## Work order
Reproduce exactly the lines that run from the start of the records below to the line with "Open the Java语言程序", inclusive.

****************

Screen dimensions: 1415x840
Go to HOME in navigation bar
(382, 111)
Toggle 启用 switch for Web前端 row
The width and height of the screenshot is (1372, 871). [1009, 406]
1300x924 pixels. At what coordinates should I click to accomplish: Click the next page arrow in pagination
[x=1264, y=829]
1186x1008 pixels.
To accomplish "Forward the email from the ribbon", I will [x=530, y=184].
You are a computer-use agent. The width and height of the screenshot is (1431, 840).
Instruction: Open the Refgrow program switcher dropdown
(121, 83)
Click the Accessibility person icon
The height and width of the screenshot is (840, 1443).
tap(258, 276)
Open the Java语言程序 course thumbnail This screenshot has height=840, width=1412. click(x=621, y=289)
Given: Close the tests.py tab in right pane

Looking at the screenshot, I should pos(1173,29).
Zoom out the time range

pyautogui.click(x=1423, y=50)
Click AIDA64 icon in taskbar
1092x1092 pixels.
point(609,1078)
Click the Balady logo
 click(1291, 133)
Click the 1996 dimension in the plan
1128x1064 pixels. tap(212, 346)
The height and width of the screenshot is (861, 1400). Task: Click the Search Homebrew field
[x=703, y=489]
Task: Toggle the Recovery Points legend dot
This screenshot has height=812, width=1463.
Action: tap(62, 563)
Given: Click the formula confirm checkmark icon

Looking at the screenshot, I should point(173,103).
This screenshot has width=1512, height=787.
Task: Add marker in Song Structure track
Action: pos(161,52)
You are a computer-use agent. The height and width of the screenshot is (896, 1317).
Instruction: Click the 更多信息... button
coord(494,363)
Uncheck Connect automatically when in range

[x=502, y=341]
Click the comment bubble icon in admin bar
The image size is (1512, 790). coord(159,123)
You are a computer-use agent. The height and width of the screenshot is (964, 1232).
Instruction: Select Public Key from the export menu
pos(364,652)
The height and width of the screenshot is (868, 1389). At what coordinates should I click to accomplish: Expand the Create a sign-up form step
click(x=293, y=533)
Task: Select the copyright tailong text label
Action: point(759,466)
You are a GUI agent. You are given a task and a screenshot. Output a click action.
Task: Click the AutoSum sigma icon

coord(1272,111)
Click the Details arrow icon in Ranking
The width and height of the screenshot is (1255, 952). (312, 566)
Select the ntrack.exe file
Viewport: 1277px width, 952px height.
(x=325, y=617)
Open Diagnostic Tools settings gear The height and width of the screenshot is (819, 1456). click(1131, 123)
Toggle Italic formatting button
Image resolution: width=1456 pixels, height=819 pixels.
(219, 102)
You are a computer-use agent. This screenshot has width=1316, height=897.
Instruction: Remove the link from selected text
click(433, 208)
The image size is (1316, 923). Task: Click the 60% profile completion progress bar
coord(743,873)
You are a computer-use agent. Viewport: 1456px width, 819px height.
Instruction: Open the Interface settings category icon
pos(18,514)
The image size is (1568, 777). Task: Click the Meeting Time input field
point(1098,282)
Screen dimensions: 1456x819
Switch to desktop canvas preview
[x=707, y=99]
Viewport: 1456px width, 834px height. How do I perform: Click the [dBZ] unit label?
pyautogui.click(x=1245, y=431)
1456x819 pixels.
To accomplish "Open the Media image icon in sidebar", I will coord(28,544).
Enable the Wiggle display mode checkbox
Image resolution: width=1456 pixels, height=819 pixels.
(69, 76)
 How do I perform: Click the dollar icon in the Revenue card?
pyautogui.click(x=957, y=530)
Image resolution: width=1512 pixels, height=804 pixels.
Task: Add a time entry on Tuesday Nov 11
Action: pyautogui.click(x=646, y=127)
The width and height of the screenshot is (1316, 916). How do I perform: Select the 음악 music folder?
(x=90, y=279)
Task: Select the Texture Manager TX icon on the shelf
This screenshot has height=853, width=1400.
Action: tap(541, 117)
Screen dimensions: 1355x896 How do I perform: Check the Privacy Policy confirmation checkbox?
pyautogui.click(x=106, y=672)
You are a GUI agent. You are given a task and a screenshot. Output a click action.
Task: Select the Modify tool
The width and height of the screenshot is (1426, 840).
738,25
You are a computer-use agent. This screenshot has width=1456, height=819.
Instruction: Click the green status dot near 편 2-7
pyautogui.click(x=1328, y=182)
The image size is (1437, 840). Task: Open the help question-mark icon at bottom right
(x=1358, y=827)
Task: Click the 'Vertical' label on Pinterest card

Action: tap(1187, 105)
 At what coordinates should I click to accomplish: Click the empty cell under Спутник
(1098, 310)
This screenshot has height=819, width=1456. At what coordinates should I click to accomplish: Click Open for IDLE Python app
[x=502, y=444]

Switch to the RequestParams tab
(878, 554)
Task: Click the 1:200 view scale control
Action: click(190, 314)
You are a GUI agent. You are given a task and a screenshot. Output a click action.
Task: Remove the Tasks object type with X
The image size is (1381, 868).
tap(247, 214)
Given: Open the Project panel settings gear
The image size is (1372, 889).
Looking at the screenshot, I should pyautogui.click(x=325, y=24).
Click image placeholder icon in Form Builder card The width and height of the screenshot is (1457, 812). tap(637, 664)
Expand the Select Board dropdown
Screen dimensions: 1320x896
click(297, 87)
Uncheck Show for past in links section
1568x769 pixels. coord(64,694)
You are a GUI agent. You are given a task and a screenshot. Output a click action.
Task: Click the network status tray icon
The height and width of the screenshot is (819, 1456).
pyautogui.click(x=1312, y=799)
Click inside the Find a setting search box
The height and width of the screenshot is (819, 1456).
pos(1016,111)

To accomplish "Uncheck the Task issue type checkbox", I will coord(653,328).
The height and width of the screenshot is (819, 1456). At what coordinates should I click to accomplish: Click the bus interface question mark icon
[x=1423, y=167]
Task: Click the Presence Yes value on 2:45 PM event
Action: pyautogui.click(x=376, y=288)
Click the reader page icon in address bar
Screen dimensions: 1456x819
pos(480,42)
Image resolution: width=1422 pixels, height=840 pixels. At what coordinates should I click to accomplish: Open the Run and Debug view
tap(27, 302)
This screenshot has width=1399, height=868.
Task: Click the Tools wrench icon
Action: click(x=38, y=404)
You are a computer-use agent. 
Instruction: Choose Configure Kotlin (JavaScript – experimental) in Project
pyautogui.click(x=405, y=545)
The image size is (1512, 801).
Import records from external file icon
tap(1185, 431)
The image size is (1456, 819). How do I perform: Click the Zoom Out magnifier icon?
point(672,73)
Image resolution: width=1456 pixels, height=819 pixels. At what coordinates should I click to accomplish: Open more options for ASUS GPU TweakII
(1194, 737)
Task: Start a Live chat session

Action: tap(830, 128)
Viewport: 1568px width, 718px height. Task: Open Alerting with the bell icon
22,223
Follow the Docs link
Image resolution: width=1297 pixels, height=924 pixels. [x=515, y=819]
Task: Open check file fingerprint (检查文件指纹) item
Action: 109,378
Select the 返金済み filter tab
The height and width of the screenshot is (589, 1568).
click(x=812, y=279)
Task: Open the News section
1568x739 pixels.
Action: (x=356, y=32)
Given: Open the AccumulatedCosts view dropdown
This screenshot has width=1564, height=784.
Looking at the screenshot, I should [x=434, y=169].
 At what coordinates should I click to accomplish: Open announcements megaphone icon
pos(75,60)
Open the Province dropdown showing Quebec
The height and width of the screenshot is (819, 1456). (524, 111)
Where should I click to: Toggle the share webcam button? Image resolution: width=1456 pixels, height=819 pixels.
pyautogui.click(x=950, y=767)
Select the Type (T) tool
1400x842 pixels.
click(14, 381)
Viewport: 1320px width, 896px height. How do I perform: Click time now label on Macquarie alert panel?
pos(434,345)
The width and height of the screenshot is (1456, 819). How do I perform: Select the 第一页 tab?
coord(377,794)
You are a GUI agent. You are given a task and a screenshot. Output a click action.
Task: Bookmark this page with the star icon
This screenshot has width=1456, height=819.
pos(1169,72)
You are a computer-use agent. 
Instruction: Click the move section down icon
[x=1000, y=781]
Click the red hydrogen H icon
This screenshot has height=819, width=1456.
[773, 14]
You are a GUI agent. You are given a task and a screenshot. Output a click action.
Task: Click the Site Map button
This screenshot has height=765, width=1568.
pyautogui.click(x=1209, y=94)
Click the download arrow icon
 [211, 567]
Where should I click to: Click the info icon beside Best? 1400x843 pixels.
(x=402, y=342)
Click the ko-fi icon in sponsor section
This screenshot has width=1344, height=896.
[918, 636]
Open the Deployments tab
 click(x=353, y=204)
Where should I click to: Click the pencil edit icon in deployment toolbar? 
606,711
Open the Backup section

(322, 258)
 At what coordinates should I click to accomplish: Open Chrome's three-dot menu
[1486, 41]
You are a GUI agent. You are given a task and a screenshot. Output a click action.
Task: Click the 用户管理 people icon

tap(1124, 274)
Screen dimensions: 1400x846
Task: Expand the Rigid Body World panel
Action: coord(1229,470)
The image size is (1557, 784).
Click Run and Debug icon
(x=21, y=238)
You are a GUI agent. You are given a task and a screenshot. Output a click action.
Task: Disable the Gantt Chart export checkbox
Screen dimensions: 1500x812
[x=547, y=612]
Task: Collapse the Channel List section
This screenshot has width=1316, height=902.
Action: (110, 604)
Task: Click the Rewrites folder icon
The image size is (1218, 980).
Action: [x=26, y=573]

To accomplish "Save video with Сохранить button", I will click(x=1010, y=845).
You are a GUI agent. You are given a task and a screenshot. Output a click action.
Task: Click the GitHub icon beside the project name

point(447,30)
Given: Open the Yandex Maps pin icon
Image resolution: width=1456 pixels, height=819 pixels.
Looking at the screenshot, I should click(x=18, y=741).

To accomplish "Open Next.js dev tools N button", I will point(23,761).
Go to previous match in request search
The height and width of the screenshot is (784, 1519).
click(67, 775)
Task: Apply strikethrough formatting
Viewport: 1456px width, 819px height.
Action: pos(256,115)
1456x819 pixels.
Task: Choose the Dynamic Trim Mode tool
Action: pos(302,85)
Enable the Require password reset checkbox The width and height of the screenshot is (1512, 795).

****************

## Output of the task
Screen dimensions: 1415x840
Go to HOME in navigation bar
(382, 111)
Toggle 启用 switch for Web前端 row
The width and height of the screenshot is (1372, 871). [1009, 406]
1300x924 pixels. At what coordinates should I click to accomplish: Click the next page arrow in pagination
[x=1264, y=829]
1186x1008 pixels.
To accomplish "Forward the email from the ribbon", I will [x=530, y=184].
You are a computer-use agent. The width and height of the screenshot is (1431, 840).
Instruction: Open the Refgrow program switcher dropdown
(121, 83)
Click the Accessibility person icon
The height and width of the screenshot is (840, 1443).
tap(258, 276)
Open the Java语言程序 course thumbnail This screenshot has height=840, width=1412. click(x=621, y=289)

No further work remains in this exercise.